What eventually stood out from these research articles are not whether there is, in fact, a genetic component to Maths ability. Lots of factors are involved in Maths achievement, some of which are undoubtedly genetic. To what degree will genetics affect our outcome will always be questionable. The problem is when you believe that Maths abilities are fixed, you may be compromising your children’s potential in Maths. One source parallels this ideology to obesity: “People can no more control a genetic predisposition that causes them to struggle with arithmetic than they can control an inherited tendency to put on pounds.” This obesity ideology makes a clear point. Just like an obese person needs to work hard at keeping their weight in check, a student weaker in Maths will require more effort for to arrive at the required standard, and this is not impossible.

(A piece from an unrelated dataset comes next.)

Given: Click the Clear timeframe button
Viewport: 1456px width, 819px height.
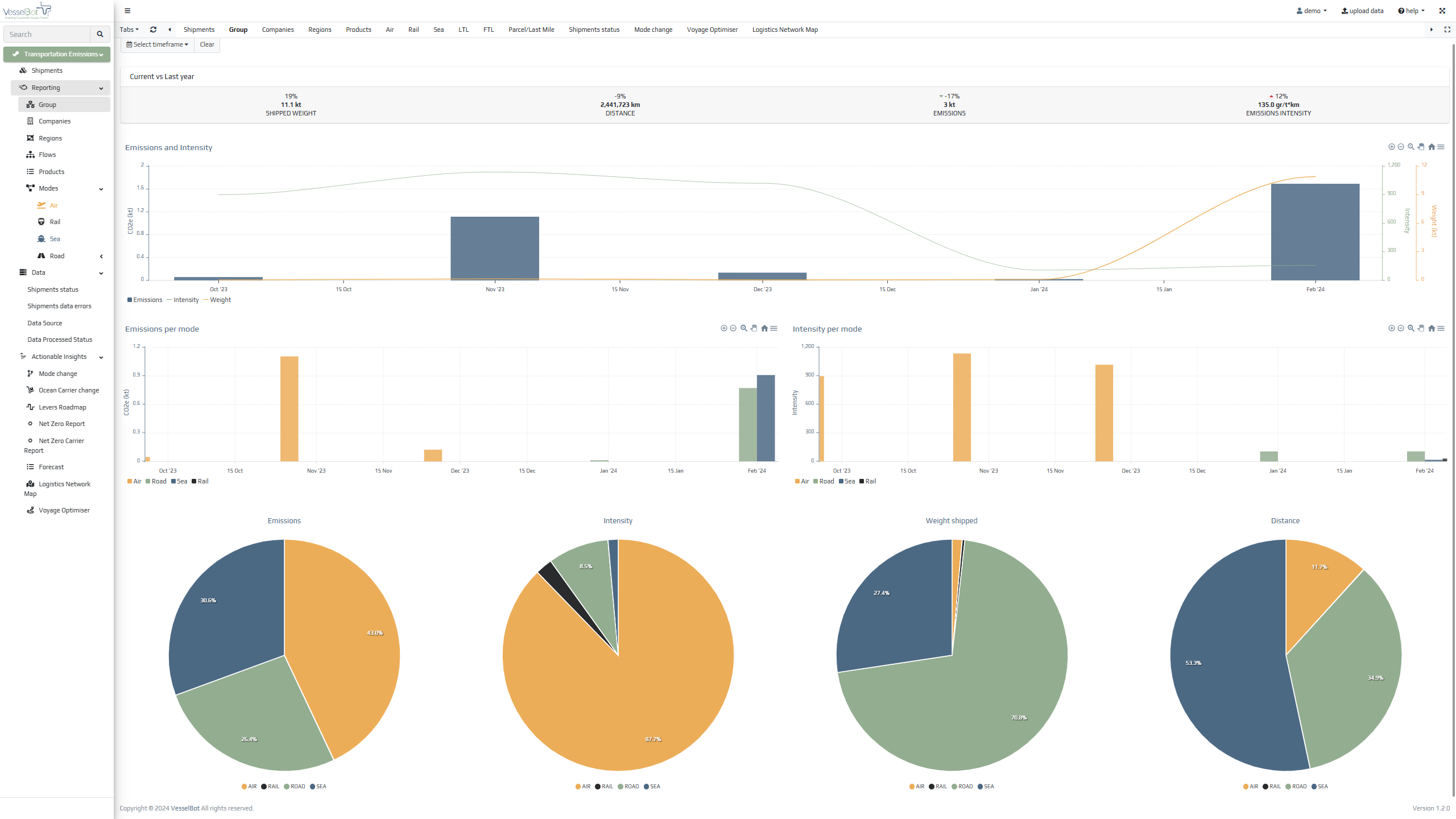Looking at the screenshot, I should click(207, 44).
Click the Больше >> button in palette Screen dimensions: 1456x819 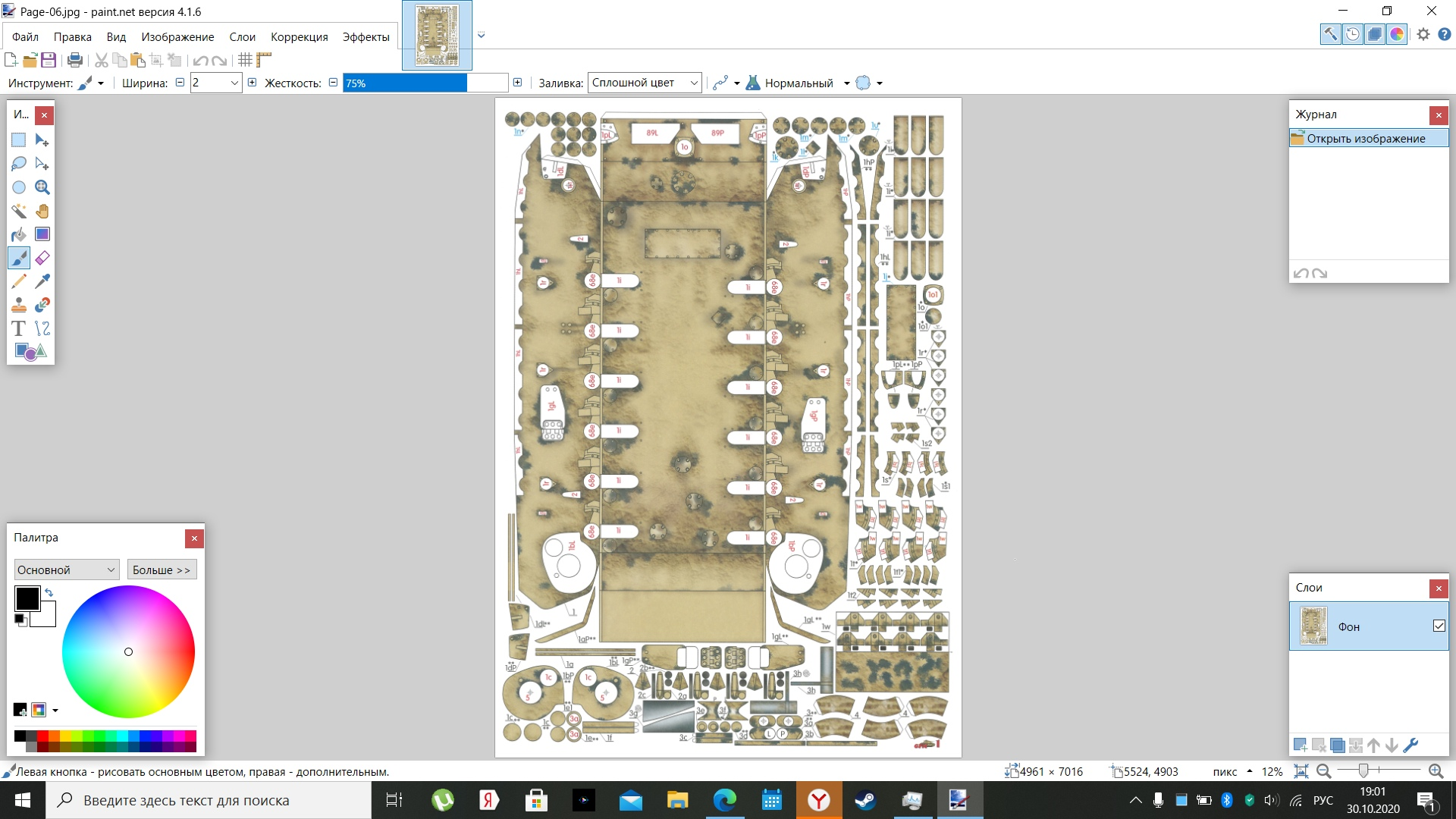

One of the wonderful things about human is that a great deal of our well-being and achievements depends on our psychology. Personal perseverance and effort plays a key important role towards success. In the early stages of developing mathematical competence, perhaps IQ plays a bigger role. However, motivation and study skills play a more important role in students’ subsequent growth.” The brain is like a muscle, strengthened through effort, in which intelligence can be nurtured and developed. When one believes that intelligence is malleable, it more naturally follows that effort activates intelligence. Struggles are not roadblocks but stepping stones on which skill and intelligence are built. Finding something difficult becomes a challenge, rather than a threat.
Researchers also found that where a student’s motivation came from made a difference in their improvement. Students who said they wanted to get better at Maths simply because they were interested in the subject ended up improving more than those who wanted to get better in the interest of good grades. Other external environment that can help students are individually tailored educational approaches, in which students could learn at different rates using different techniques.
It is heartening to know that brilliant mathematicians, who consume themselves with Maths for decades do not succeed with ideas like a flash of inspiration. The truth is, it has taken them a really a long process of thinking and practicing, fuelled by passion and interest by this subject. Our research strongly suggests and have convicted our belief that genes don’t predetermine performance. Not all of us can be Math geniuses, but we don’t have to be prodigies to excel in Maths. We need motivation, practice and a positive mind set to push ourselves to our potential. Start with these right and healthy beliefs to empower our younger generations to strive towards their goals. With hard work, persistence and the right guidance, to achieve what their minds set out to.